··· Sayfa ···
Bugüne dek insanlarda en çok dikkat ettiğimiz özellik, düşüncesi ile davranış biçiminin birbirini tutuyor mu, tutmuyor mu? Yaşam biçimi ile taşıdığı fikirler arasında uyum oranı hangi doğrultuda! Bizim gibi yazarlar genelde hümanist bir düşünceye sahip olduğu için, her şeyden önce kişileri rengiyle, diliyle, inanışıyla fikir ve görüşleriyle olduğu gibi kabul edip ona karşı saygı ve sevgi duyma yapısına sahip… Herkesi sevmek zorunda olmayabilirsiniz ama saymak zorundasınız. Adına kim ne derse desin; o yüce yaratanın varettiği en büyük değer olan insanları sahip olduğu özelliklerden ötürü aşağılamak, ezmek, hakir görmek, küçümsemek veya kınayıp insanlık dışı işlemlere tabi tutmak kimsenin hakkı olmamalı.
···
### Yönergeler:
1. Kayıtlarda "How do I perform: Enable" ifadesini içeren satırdan başlayıp "point(477,381)" ifadesini içeren satırda durarak bu satırları, boş satırları atlayıp numaralı bir listeye dönüştürünüz. Resimleri yanıtınıza almayınız.
2. İnsanlara saygı üzerine yazılmış metni bittiği yerden devam ettiriniz.
Metin ile kayıtlar birbirinden bağımsız malzemelerdir.
··· İşlenecek Veriler ···
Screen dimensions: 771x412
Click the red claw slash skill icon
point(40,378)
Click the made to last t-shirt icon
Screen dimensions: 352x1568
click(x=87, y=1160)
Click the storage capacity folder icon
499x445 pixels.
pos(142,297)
···
··· İşlenecek Veriler ···
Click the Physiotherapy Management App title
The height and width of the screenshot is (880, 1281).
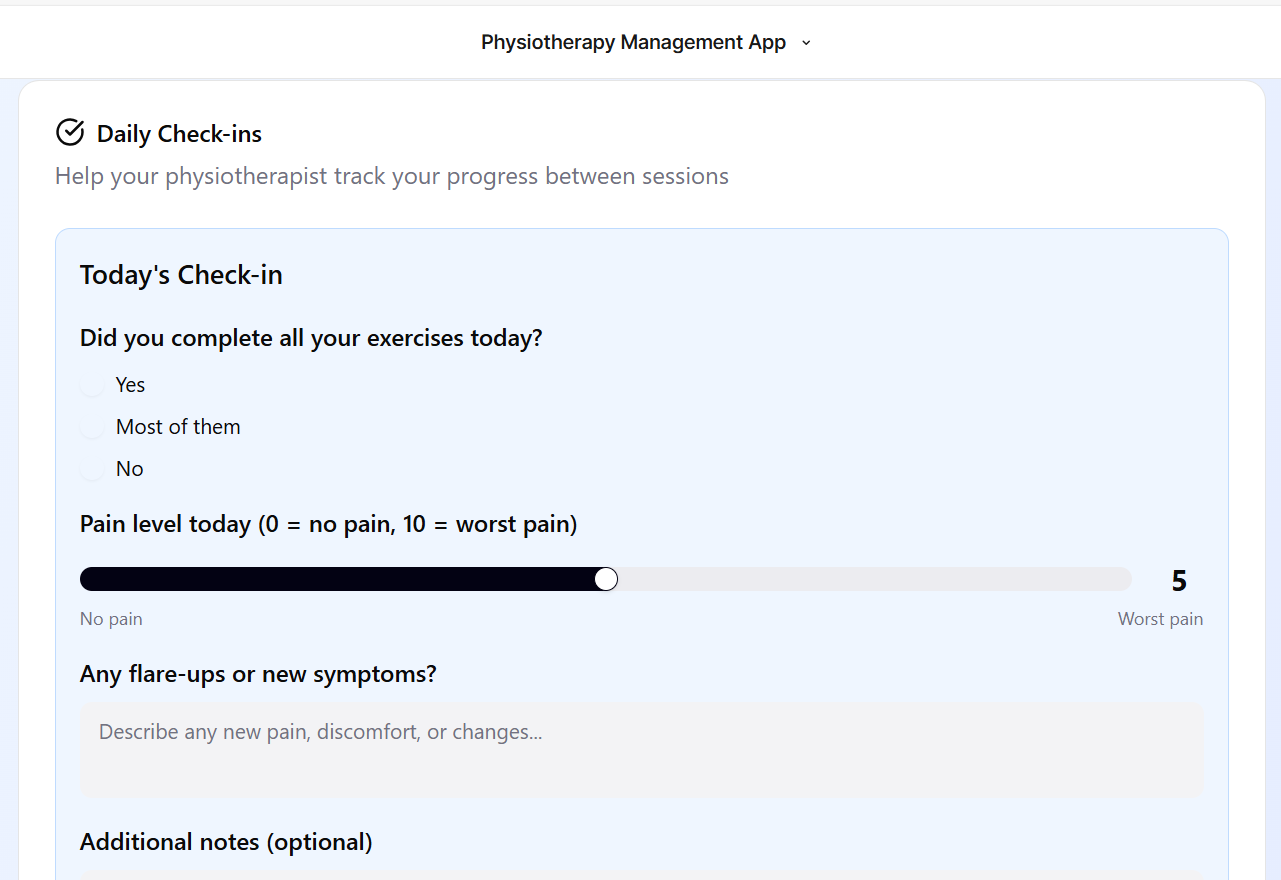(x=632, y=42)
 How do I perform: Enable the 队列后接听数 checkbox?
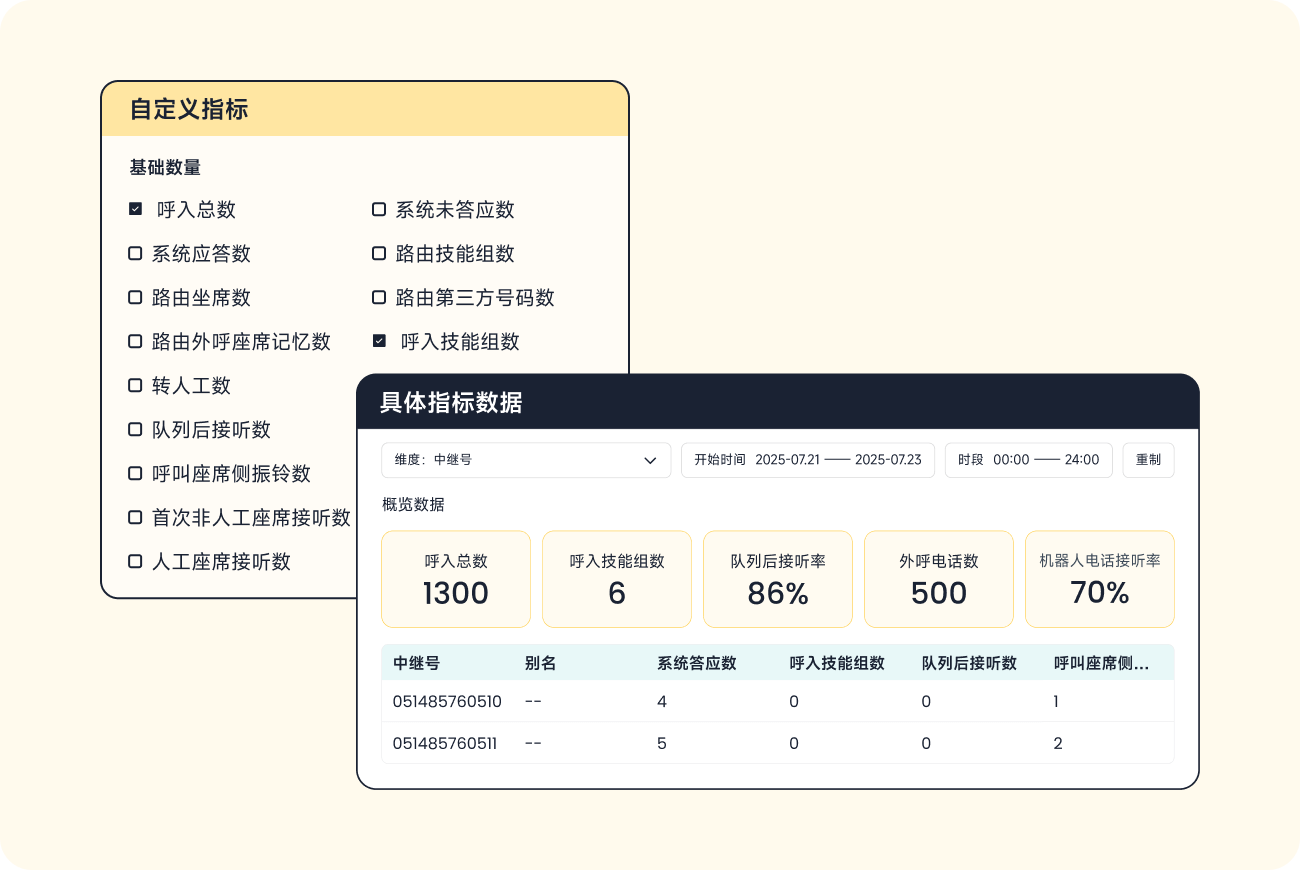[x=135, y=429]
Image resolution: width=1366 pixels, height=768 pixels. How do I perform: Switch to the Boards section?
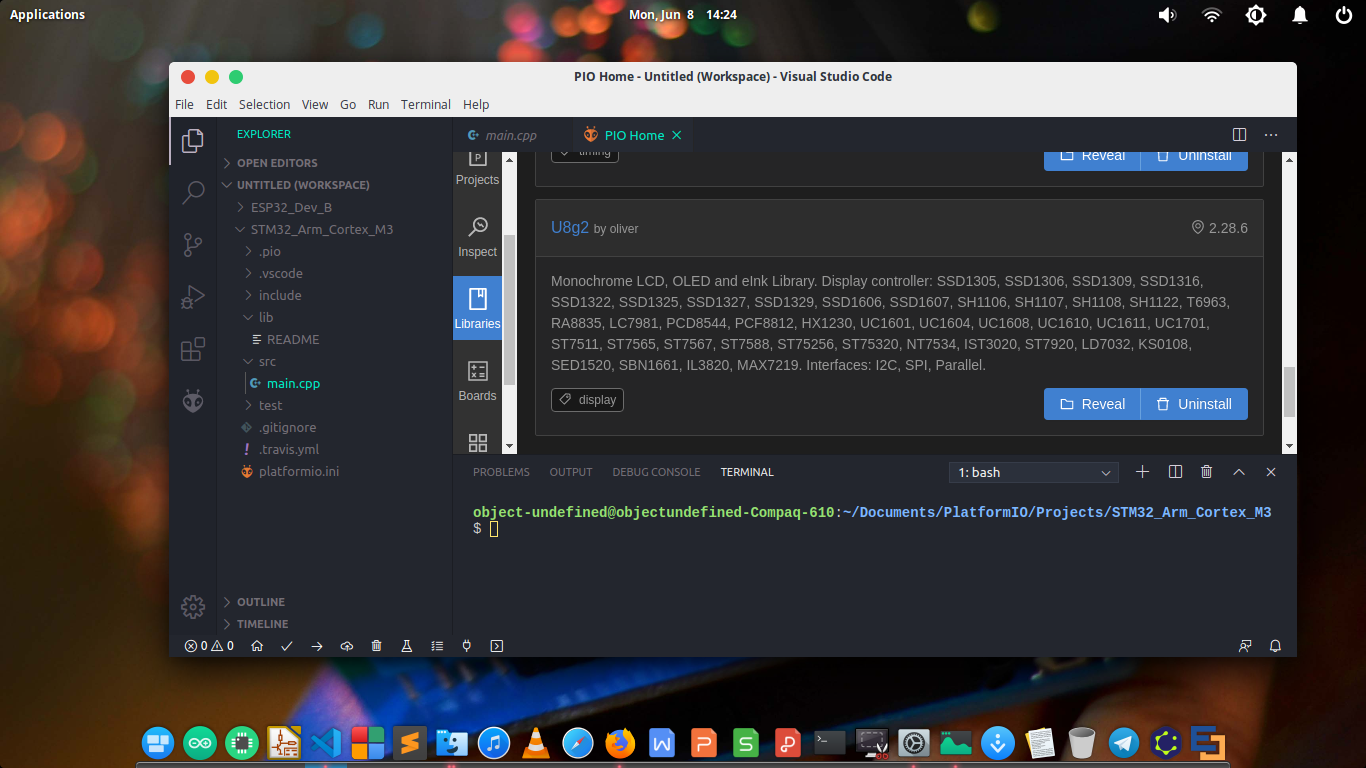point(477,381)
···
### Sıralı Yanıtlar:
1.
1.  How do I perform: Enable the 队列后接听数 checkbox?
2. [x=135, y=429]
3. Image resolution: width=1366 pixels, height=768 pixels. How do I perform: Switch to the Boards section?
4. point(477,381)

2.
Yaşadığımız süreç içersinde gerçekleri olduğu gibi görmek ve kabullenmek bir bakıma yüce bir değeri oluşturuyor. Diğer bir deyişle, gerçekçi olmak ve ona göre davranmak, başarıların en önemlisini içeriyor. Her insan kendine göre doğru bulduğu konularda tarafgir olabilir. Bunu daima saygıyla karşılarım. Fakat; bir insan kafasında uzun vadeli fikir ve düşünce taşıdığı halde, bunun tam karşıtı davranış ve yaşam biçimini ortaya koyuyorsa, böyle bir hareketten elbette ki üzüntü duymamak olası değil… Hoşgörü, erdem ve olgunluk kendini bilenlerin işidir. Tüm insanların demokratik ve laik davranış biçimleri içersinde, insanca ve hakça yaşayabilmesi için herkesin üzerine düşeni yapması gerekir. Aydınlara ve toplum için kavga verenlere düşen en önemli görev de bence bu olmalıdır.
Tüm çabamız insanlara bu güzellikleri aktarmak ve vermek olduğuna göre, bu alanda atılan her adıma omuz vermek elbette ki başta gelen görevimizdir. Aslında ortaya koyduğumuz temel amaç da bunu gerektiriyor.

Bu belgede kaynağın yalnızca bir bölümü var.